The fabric never participates in license decisions. A plugin's load verb may return "unauthorised" as a recoverable error, and the plugin may request user interaction to collect credentials; beyond that, commerce is the plugin's problem.
A vendor's plugin runs on an operator's device. The vendor owes the operator:
- Clear disclosure, in the manifest and in documentation, of what data the plugin collects and where it is sent.
- Clear disclosure of outbound network destinations.
- A working uninstall path that leaves the operator's device in a clean state.
- A response contact for security concerns.
- Published documentation sufficient to operate the plugin independently of the vendor's website (read: the documentation is in the plugin artefact, not only on a web server the vendor may take down).
A vendor's plugins run inside the fabric. The vendor owes the fabric:
- Adherence to the plugin contract.
- No attempts to coordinate with other plugins, introspect the steward, or escalate privilege.
- Truthful manifests - declared trust class, declared resource use, declared capabilities match reality.
- Cooperation with revocation requests from the enrolling authority.
- Timely security disclosures within the declared SLA.
This document does not redefine any runtime or packaging behaviour. It defines the ORGANISATIONAL RELATIONSHIP within which runtime and packaging occur.
| Contract | Governs |
|---|---|
PLUGIN_CONTRACT.md |
How a plugin behaves at runtime. |
PLUGIN_PACKAGING.md |
How a plugin ships as an artefact. |
VENDOR_CONTRACT.md (this document) |
How an organisation enrolls, signs, and operates as a vendor. |
A plugin shipped by a vendor satisfies all three. A plugin from an individual author satisfies the first two and, for trust purposes, is treated as vendor-less (individual author position).
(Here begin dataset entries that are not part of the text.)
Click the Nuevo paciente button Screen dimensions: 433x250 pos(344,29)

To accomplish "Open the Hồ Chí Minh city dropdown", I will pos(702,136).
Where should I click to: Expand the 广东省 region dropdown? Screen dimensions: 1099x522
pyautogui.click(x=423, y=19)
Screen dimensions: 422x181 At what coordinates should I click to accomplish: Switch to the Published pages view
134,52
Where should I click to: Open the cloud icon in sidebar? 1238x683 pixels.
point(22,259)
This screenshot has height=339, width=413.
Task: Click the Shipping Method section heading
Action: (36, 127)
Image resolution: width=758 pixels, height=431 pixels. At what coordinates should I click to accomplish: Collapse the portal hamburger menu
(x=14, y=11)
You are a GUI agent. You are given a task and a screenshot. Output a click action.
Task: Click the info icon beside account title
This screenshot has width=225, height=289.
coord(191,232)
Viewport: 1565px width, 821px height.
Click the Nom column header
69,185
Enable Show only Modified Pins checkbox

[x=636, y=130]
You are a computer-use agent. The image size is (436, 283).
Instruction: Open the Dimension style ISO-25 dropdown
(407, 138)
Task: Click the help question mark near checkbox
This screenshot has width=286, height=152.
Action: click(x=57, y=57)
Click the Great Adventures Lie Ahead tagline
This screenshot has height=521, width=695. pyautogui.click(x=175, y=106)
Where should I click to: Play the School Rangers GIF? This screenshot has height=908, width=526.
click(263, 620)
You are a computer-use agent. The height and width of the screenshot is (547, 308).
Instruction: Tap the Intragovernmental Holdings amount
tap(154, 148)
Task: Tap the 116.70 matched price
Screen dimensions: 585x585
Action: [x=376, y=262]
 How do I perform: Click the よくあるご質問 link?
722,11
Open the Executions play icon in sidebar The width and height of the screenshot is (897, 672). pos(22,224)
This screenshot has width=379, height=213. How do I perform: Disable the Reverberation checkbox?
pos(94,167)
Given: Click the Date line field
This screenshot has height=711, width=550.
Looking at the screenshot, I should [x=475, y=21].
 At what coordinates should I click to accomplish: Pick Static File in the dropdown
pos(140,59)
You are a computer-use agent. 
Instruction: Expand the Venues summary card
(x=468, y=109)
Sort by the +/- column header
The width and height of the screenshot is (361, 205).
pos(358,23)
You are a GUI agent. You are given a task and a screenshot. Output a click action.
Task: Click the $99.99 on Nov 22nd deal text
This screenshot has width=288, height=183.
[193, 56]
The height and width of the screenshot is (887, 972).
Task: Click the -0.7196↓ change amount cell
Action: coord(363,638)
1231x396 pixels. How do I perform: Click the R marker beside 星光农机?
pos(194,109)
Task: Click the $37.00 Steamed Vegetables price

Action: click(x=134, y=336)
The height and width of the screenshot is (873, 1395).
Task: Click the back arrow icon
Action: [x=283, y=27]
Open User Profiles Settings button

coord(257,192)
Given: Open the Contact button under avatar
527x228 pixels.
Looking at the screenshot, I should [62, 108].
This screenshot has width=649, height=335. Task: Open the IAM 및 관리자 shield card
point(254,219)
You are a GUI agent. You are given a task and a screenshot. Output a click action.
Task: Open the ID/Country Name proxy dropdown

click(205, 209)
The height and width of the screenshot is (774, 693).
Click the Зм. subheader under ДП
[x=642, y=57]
This document describes vendor contract version 1. Subsequent versions may add categories (e.g. certification tiers), refine SLA expectations, or adjust namespace governance. Major revisions require vendor profiles to be re-reviewed; minor revisions are additive.
- Specific SLA timings (time-to-acknowledge, time-to-patch). Those are negotiated at enrollment and recorded in the vendor profile.
- The vendor profile submission process (where to send it, review timeline). That is an operational matter for the evo project and distributions.
- Distribution-specific vendor programs. Distributions may layer additional requirements and privileges on top of this contract.
- Legal text of any vendor agreement. This document is an engineering contract; legal agreements are separate documents that reference it.
- Pricing, commercial terms, or revenue share. None of these exist at the fabric level.